Around that core orbit a series of encounters that reframe the same materials in radically different ways. Two duets show Mitchell’s sound bending in response to sharply contrasting partners. With Anthony Braxton, the alto becomes part of a twinned nervous system: lines cross, collide and diverge, sometimes shadowing one another, sometimes pulling in oblique counterpoint, as if both saxophonists were testing the limits of shared language. The duet with Malachi Favors opens up a different axis, dropping the horn into the deep, woody resonance of the bass. Here the dialogue is as much about space as about notes, with Favors’ plucked and bowed gestures carving out pockets for Mitchell’s phrases to flare and decay.
A trio with Muhal Richard Abrams and George Lewis broadens the palette further. Piano, trombone and saxophone move through shifting densities, from spare, almost Webernian pointillism to knotty three‑way turbulence. No one instrument is cast as “soloist”; instead, lines appear and vanish across the ensemble, little eddies of sound that briefly cohere before being pulled back into the current. Elsewhere on the set, Mitchell’s solo alto is heard again in different contexts - one concert recording, one studio take - underlining how flexible his basic vocabulary is. The same tone, the same propensity for sharp contrasts between clipped figures and long, held notes, yields very different arcs depending on room, mood and moment.
The other major fulcrum of the album is a 17‑and‑a‑half‑minute version of “Nonaah” for four alto saxophones, with Mitchell joined by Henry Threadgill, Joseph Jarman and Wallace McMillan. Where the opening solo performance presents the piece as a solitary ordeal, this quartet reading turns it into a kind of ritual. The core motif is passed around, stacked, fractured; unisons bloom into clusters and fall back into single lines; individual voices step forward before being reabsorbed into the collective. The music feels at once fiercely organised and wildly alive, a demonstration of how one stubborn musical cell can generate an entire ecosystem when filtered through multiple imaginations.
This expanded two‑CD reissue restores Nonaah to its full, unruly breadth and adds previously unissued material that deepens the portrait. New solo alto pieces from the same period show Mitchell continuing to interrogate the horn’s limits, from near‑whispers and overblown cries to fragile multiphonics and grainy long tones. The remastering from the original four‑track tapes sharpens every contour: key‑clicks and air noise, the scrape of bow on bass, the attack of Abrams’ piano and the metallic bloom of Lewis’ trombone all sit vividly in space, making the music’s physicality impossible to ignore.

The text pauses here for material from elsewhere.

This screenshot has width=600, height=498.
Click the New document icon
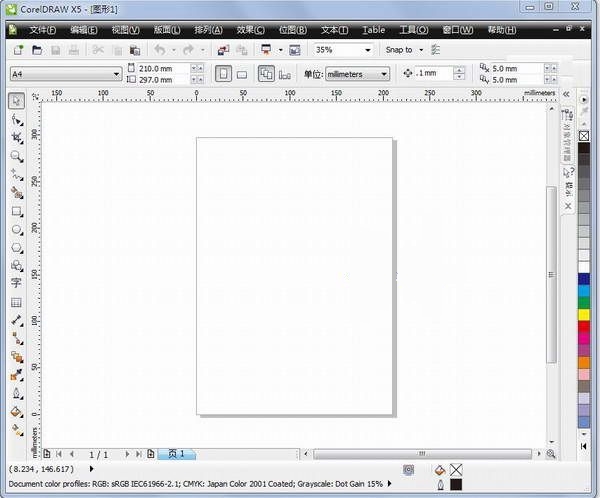click(x=17, y=49)
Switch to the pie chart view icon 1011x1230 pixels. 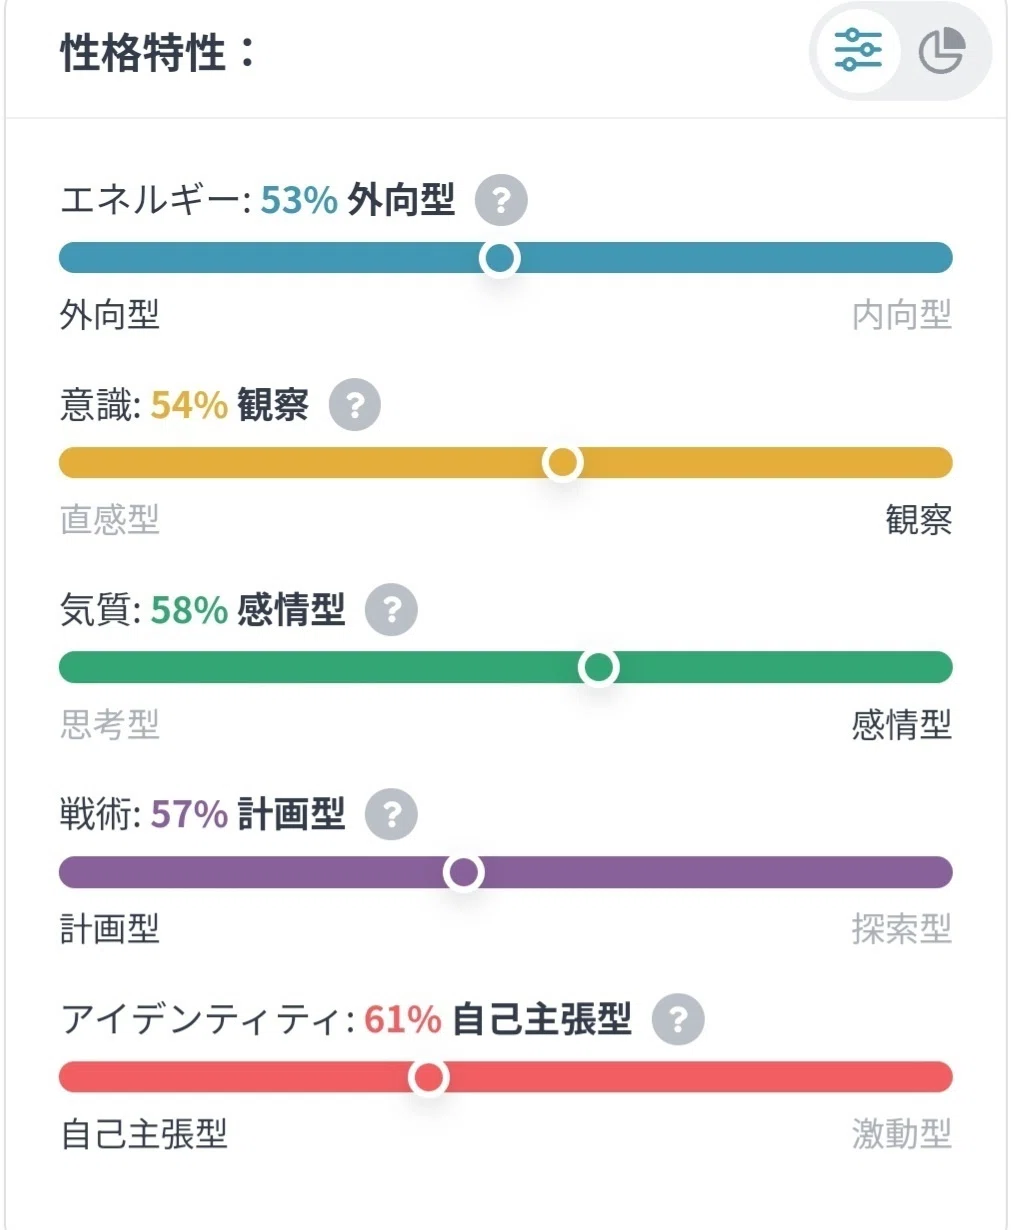point(941,51)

Awarded “Record of the Year” in the 1978 Down Beat critics poll, Nonaah remains a bracing experience - not just a historical milestone, but a living challenge. It is a study in how far a composer‑improviser can push a small set of materials without exhausting them; in how solo, duo, trio and quartet formats can refract the same ideas; and in how rigor and rawness, discipline and risk, can be held in the same frame. Decades on, it still feels like a gauntlet thrown down, inviting listeners into a sound world where nothing is smoothed over and every decision is audible.